Wednesday, February 10, 2016

Oh, but there was Chinese New Year . . .

It recedes as guilt and loss fill the foreground of my thoughts,
we had a rocking Chinese New Year, with dim sum (yummy things AND sesame "ick-balls"), a lion dance at the museum, slices of pizza, and then a swim at the YMCA.  A good day.

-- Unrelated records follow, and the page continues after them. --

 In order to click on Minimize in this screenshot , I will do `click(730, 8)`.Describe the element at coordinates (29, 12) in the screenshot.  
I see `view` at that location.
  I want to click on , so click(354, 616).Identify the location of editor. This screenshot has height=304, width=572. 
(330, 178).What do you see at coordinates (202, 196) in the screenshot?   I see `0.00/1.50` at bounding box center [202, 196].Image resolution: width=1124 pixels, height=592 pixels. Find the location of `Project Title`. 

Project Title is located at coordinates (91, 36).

Ways I make Myself Crazy: 1

Regret and Self-Recrimination

2 hour snow delay for school.  Kids are with their father.
 Do I have 80+ pages (in small font) of Said's Orientalism to prep for class?  Yes. 
Do I wheedle in a text to the kids' father so that I don't become responsible for the extra at home hours and then dropping the kids off?  Yes. 
Do the kids get, presumably, a chill morning playing extra video games at Dadda's house?  Yes. 
Do I feel wracked with regret because I have gone to work and missed out on parenting time? Yes.
Do I have to be at work though?  Yes.
Do I feel grief-filled and guilt-ridden nonetheless?  Yes.

Monday, January 25, 2016

After the Big Snow

Will they remember that we played outside in the driving snow and it was fun?  That we drank hot chocolate and ate popcorn, and played at being a Loud Rock Band  with real amped guitars and a microphone in the basement?  That we slept in and I made blueberry muffins?  That they dozed on the couch with the dog and the puppy?  That we made a Lego shark and tried an impossible puzzle?  That there was enough snow to sled over our rock wall?


Will they remember the number of times I said "m*therf*cker" when I discovered that a dog had peed in my bed?  That I got unreasonably cranky after shovelling for too long?  That I complained about how one was ready to go out, all bundled up, but the other was lying on the couch and would not get ready--I howled at him "you are NO help at all!  Now Voice will get cold and want to go in just as you, Smiles, are ready to go outside finally.  Why do you have to be that way?"

Well, we are all alive.  And the washing machine still works.  So that's pretty good, right?